Problem to work on -> Please reproduce the entire forum question about the custom training loop word for word.

Why are the gradients not backpropagating into the encoder in this custom loop?

Question

1 vote

I am building a convolutional autoencoder using a custom training loop. When I attempt to reconstruct the images, the network's output degenerates to guessing the same incorrect value for all inputs. However, training the autoencoder in a single stack with the trainnet function works fine, indicating that the gradient updates are unable to bridge the bottleneck layer in the custom training loop. Unfortunately, I need to use the custom training loop for a different task and am prohibited from using TensorFlow or PyTorch.

What is the syntax to ensure that the encoder is able to update based on the decoder's reconstruction performance?

%% Functional 'trainnet' loop
clear
close all
clc
% Get handwritten digit data
xTrain = digitTrain4DArrayData;
xTest = digitTest4DArrayData;
% Check that all pixel values are min-max scaled
assert(max(xTrain(:)) == 1); assert(min(xTrain(:)) == 0);
assert(max(xTest(:)) == 1); assert(min(xTest(:)) == 0);
imageSize = [28 28 1];
%% Layer definitions
% Latent projection
projectionSize = [7 7 64];
numInputChannels = imageSize(3);
% Decoder
aeLayers = [
    imageInputLayer(imageSize)
    convolution2dLayer(3,32,Padding="same",Stride=2)
    reluLayer
    convolution2dLayer(3,64,Padding="same",Stride=2)

Information provided ->
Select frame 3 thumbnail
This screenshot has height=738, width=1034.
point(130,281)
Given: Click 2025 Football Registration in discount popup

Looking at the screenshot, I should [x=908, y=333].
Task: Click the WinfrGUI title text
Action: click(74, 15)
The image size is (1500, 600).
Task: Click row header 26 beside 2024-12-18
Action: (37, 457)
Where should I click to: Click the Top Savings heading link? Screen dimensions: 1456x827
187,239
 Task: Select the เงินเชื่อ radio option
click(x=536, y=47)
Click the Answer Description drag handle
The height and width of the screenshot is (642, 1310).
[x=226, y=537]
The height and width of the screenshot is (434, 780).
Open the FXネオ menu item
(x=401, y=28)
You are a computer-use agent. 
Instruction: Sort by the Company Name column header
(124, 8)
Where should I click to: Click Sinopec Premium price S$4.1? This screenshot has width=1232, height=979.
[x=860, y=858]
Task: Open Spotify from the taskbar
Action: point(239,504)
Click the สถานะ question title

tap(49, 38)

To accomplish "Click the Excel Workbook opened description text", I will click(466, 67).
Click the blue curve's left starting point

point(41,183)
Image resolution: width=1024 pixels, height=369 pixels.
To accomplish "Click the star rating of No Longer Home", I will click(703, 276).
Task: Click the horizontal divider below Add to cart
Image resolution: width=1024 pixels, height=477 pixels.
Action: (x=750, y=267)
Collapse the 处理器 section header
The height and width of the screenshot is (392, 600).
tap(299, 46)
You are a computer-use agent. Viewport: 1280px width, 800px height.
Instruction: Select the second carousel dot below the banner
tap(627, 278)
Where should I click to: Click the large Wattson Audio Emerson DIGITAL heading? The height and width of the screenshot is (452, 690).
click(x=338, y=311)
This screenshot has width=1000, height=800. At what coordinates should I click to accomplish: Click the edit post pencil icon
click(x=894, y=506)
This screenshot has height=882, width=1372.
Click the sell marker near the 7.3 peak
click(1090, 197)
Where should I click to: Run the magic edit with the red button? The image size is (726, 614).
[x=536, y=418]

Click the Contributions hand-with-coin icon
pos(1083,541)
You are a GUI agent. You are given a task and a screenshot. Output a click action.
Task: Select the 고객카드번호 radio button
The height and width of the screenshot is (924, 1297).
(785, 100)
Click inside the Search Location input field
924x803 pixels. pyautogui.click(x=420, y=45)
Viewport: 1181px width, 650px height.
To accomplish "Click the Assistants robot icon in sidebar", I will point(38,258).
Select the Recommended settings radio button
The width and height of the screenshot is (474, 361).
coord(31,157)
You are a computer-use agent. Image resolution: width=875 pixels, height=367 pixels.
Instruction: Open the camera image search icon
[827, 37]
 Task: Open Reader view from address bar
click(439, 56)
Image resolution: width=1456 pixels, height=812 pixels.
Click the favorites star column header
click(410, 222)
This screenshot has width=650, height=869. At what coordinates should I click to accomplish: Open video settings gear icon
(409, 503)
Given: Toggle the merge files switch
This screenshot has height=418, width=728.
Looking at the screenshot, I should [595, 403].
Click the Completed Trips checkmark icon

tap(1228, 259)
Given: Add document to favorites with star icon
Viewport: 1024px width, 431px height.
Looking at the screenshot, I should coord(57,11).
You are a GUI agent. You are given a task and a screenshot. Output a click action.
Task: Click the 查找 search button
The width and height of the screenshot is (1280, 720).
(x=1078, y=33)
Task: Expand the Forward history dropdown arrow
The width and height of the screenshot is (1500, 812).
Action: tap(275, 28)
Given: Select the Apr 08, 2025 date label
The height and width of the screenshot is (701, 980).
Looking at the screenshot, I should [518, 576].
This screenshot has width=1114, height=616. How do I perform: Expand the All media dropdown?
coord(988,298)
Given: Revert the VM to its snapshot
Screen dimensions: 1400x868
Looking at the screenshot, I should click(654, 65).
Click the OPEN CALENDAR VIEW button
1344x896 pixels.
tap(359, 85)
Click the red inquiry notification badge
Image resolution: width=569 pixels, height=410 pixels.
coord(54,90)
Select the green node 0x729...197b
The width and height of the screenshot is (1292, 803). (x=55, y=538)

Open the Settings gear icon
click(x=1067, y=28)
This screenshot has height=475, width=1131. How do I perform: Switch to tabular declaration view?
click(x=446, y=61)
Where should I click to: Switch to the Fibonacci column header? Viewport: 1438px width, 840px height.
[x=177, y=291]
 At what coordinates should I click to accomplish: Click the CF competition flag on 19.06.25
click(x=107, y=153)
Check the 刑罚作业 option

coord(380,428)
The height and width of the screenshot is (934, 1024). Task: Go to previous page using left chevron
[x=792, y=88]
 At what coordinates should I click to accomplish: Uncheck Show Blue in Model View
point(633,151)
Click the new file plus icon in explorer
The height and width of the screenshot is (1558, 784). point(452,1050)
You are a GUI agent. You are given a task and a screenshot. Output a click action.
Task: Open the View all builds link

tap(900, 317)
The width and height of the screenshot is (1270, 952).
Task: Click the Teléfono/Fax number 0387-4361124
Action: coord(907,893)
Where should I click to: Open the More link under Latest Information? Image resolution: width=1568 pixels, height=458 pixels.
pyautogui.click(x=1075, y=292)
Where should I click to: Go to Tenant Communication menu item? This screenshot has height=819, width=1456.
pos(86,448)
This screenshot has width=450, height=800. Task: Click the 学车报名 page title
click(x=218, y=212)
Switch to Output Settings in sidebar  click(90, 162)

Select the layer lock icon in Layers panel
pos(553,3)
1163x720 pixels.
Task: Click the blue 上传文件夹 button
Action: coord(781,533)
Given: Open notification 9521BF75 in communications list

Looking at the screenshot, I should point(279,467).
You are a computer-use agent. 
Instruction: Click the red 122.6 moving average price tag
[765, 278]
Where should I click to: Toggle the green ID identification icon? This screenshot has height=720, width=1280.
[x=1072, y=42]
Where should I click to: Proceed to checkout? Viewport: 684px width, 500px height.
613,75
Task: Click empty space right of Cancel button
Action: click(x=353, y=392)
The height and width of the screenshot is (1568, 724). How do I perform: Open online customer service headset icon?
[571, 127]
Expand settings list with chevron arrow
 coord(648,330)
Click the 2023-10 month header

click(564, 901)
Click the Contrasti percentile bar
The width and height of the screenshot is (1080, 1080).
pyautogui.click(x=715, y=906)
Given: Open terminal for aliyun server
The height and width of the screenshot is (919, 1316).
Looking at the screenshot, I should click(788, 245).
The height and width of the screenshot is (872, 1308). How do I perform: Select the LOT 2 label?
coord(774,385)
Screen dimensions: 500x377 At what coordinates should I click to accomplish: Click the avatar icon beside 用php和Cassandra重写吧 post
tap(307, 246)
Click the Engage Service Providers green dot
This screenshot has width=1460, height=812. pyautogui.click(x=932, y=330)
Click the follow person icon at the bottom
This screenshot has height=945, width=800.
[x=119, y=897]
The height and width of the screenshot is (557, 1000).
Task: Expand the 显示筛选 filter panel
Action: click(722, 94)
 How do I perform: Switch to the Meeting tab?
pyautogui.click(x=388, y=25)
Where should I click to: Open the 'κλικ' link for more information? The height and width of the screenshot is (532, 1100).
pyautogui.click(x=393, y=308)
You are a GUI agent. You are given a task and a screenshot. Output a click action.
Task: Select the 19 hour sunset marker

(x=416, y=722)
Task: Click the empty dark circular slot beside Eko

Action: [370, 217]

Reply to the task ->
Why are the gradients not backpropagating into the encoder in this custom loop?

Question

1 vote

I am building a convolutional autoencoder using a custom training loop. When I attempt to reconstruct the images, the network's output degenerates to guessing the same incorrect value for all inputs. However, training the autoencoder in a single stack with the trainnet function works fine, indicating that the gradient updates are unable to bridge the bottleneck layer in the custom training loop. Unfortunately, I need to use the custom training loop for a different task and am prohibited from using TensorFlow or PyTorch.

What is the syntax to ensure that the encoder is able to update based on the decoder's reconstruction performance?

%% Functional 'trainnet' loop
clear
close all
clc
% Get handwritten digit data
xTrain = digitTrain4DArrayData;
xTest = digitTest4DArrayData;
% Check that all pixel values are min-max scaled
assert(max(xTrain(:)) == 1); assert(min(xTrain(:)) == 0);
assert(max(xTest(:)) == 1); assert(min(xTest(:)) == 0);
imageSize = [28 28 1];
%% Layer definitions
% Latent projection
projectionSize = [7 7 64];
numInputChannels = imageSize(3);
% Decoder
aeLayers = [
    imageInputLayer(imageSize)
    convolution2dLayer(3,32,Padding="same",Stride=2)
    reluLayer
    convolution2dLayer(3,64,Padding="same",Stride=2)